There is some overhead here because I have to select one of the error messages to return, but overall this is a pretty straight forward transition to do. Except you can’t do this in C++. As soon as templates are involved you have to think more functional. Here is my solution:

template<typename Variant, typename First>
ParseResult<Variant> parse_variant(ParseState state, Parser<First> & first_parser)
{
    ParseResult<First> result = first_parser.parse(state);
    if (ParseSuccess<First> * success = result.get_success())
        return ParseSuccess<Variant>{{std::move(success->value)}, success->new_state};
    else
        return *result.get_error();
}
template<typename Variant, typename First, typename... More>
ParseResult<Variant> parse_variant(ParseState state, Parser<First> & first_parser, Parser<More> &... more_parsers)
{
    ParseResult<First> result = first_parser.parse(state);
    if (ParseSuccess<First> * success = result.get_success())
        return ParseSuccess<Variant>{{std::move(success->value)}, success->new_state};
    else
    {
        ParseResult<Variant> more_result = parse_variant<Variant>(state, more_parsers...);
        if (ParseSuccess<Variant> * more_success = more_result.get_success())
            return std::move(*more_success);
        else
            return select_parse_error(*result.get_error(), *more_result.get_error());
    }
}
ParseResult<V> VParser::parse_impl(ParseState state)
{
    return parse_variant<V>(state, a_parser, b_parser, c_parser, d_parser);
}

I am actually very happy with this. Sure it’s harder to read because the iteration is hidden in a recursion, but you should have seen what I had before I came across this solution: I had a struct with a std::tuple<std::reference_wrapper<Parser<T>>…> member. If you’ve ever worked with a variadic sized std::tuple, you know that that alone turns any code into a puzzle.

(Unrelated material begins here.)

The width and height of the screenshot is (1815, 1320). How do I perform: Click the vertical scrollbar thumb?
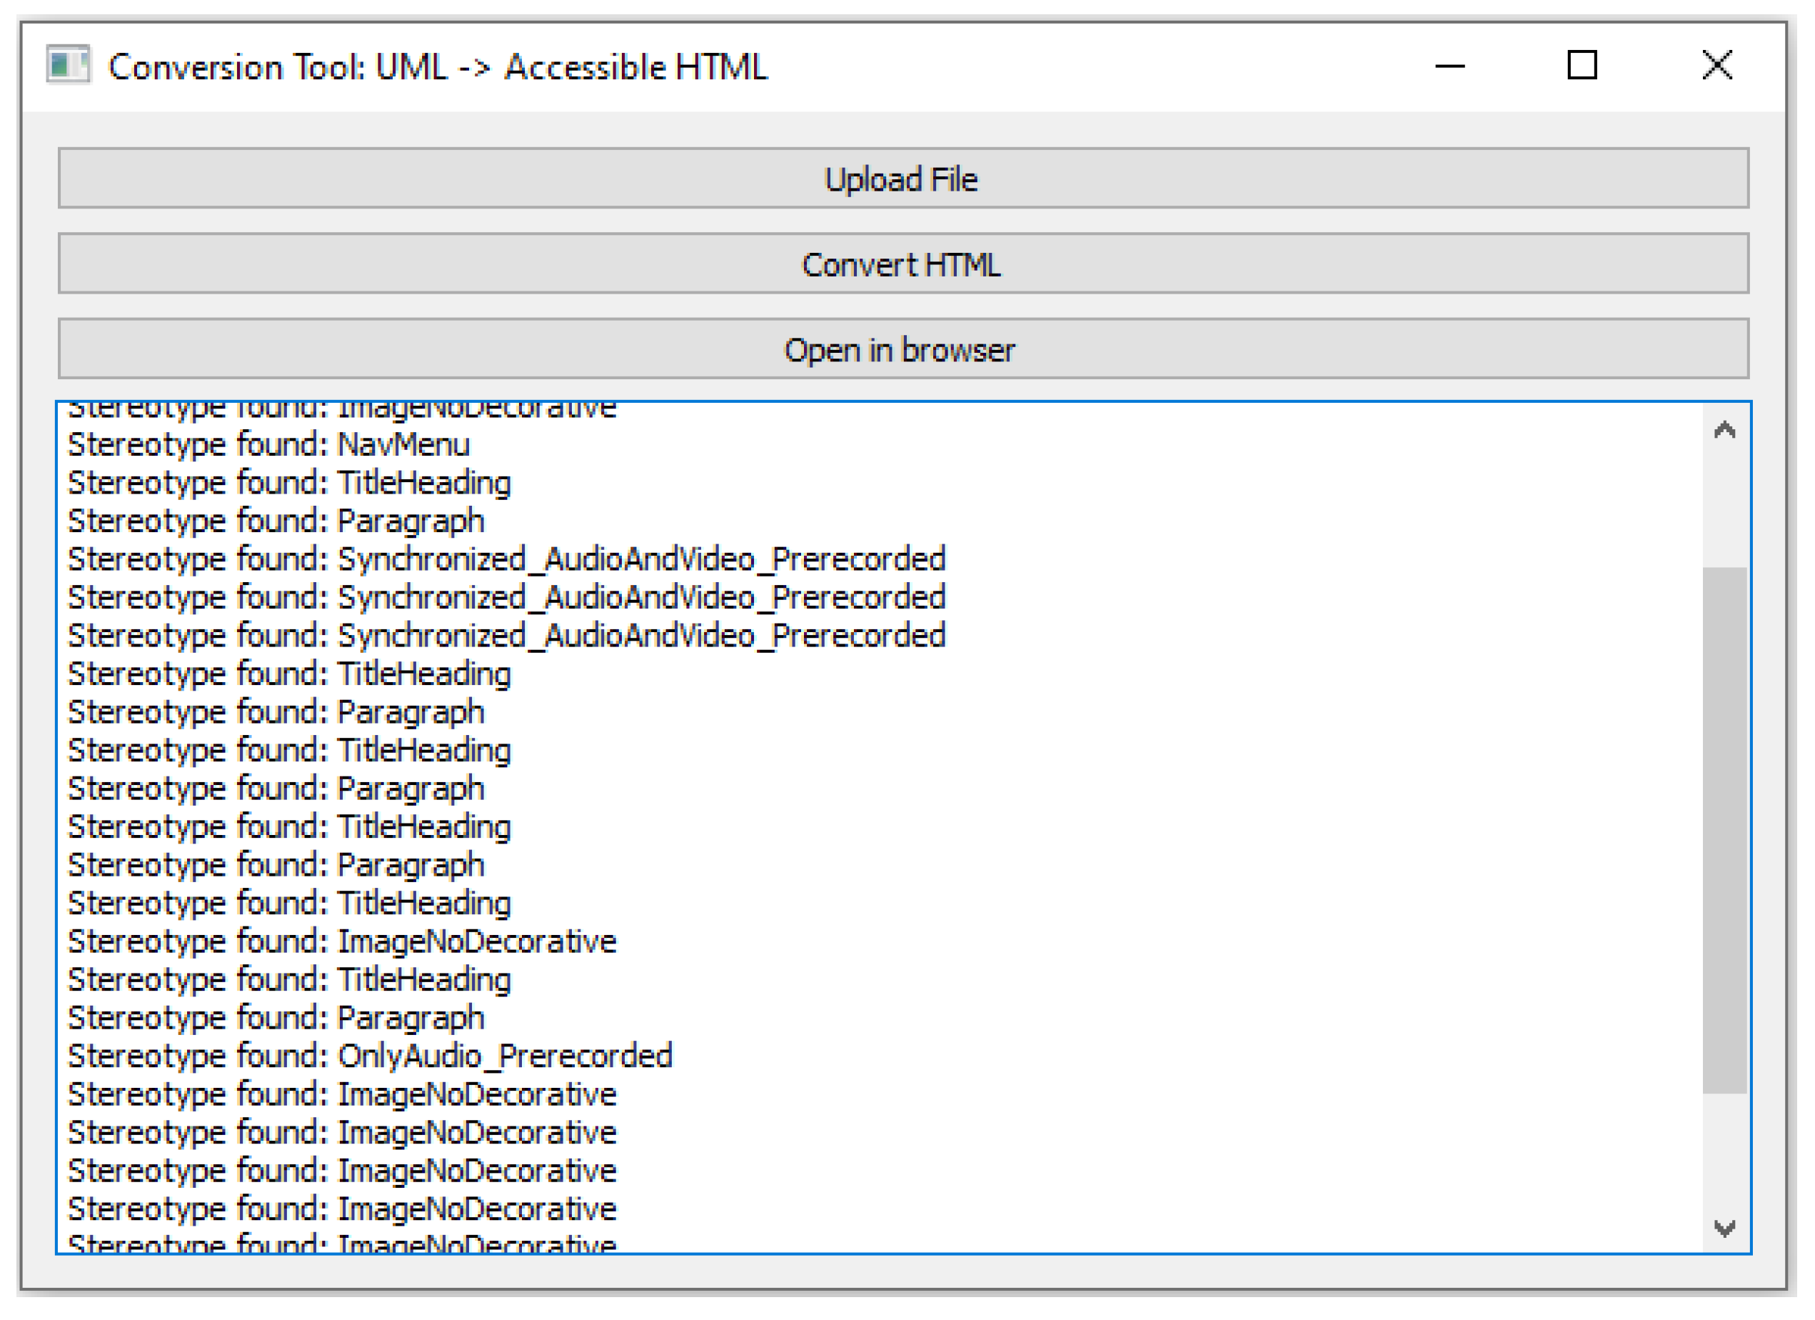coord(1724,829)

In any case the point is this: I had some straight imperative code that was doing the same thing several times. In order to make it generic I couldn’t just introduce a loop around the repeated code, but I had to completely change the control flow. There is too much puzzle solving here. In fact I didn’t solve this the first time I tried. In my first attempt I ended up with something far too complicated and then just left the code in the original form. Only after coming back to the problem a few days later did I come up with the simple solution above. Making code generic shouldn’t be this complicated. The work here is not trying to figure out what to do, but it’s trying to figure out how to satisfy a system.

I get that too often in functional languages. I know C++ templates are a bad functional language, but even in good functional languages I spend too much time trying to figure out how to say things as opposed to figuring out what to say.

Now all that being said do I think that functional programming is a bad thing? Not at all! The benefits of functional programming are real and valuable. Everyone should learn at least one functional programming language and try to apply what they learned in other languages. But if functional programming languages want to become popular, they have to be less about puzzle solving.